How to choose an optimal time increment?

Submitted by jw851602 on Tue, 01/28/2014 - 10:33

Hello,

I'm thinking about how to choose the optimal time increment for my simulations. I set up a very simple testcase in order to study the behaviour of contact interaction between particles and STL-geometries, defined as wall.
Video: http://www.youtube.com/watch?v=IBf3vUwHh-w
First, I calculated the timestep as provided by many posts in this forum with the formula dt = 0.2*dt_rayleigh:
r = 0.005
rho = 8000
Y = 5e6
nu = 0.3
G = Y/(2*(1+nu)) = 1923076.92

dt = 0.2*PI*r*sqrt(rho/G)/(0.1631*nu+0.8766)
dt = 0.00021893

So, I choose dt = 0.0002 in my simulation.
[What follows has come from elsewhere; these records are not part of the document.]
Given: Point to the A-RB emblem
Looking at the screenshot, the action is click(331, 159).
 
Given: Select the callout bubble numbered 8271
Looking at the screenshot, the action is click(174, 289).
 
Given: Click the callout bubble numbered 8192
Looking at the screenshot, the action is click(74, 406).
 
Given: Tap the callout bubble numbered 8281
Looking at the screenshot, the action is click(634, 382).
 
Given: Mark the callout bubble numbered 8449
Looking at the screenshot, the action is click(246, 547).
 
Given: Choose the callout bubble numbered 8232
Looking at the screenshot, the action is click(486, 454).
If I plot the z-Coordinate of the bouncing particle I can see an instability (see Fig.1).
For this reason I halve the time increment and use dt = 0.0001. Now it seems to run stable (see Fig.2).
Are there any explanations for this behaviour and any more hints how to choose an appropriate time increment when using STL-geometries in the simulation?
Thank you!

Best regards,
Jan

AttachmentSize
Image icon instable22.87 KB
Image icon stable28.22 KB

cstoltz | Tue, 01/28/2014 - 12:57

What version of LIGGGHTS are you using? Try setting 'neigh modify delay 0'. This seems to significantly improve stability for some simulations, though will cost you a bit in terms of performance.

Regards,
Chris

aaigner's picture

aaigner | Tue, 01/28/2014 - 14:07

Hi!

20% of the Rayleigh time step is somewhat high. The simulation may fail.. in your case it failed ;-). Apparently, the bouncing particle moved too far in one timestep and the particle-wall contact was not resolved correctly.
I would stick to a maximum of 10%. In general you can use the fix check/timestep/gran command to check your time step. It also checks the Hertz time.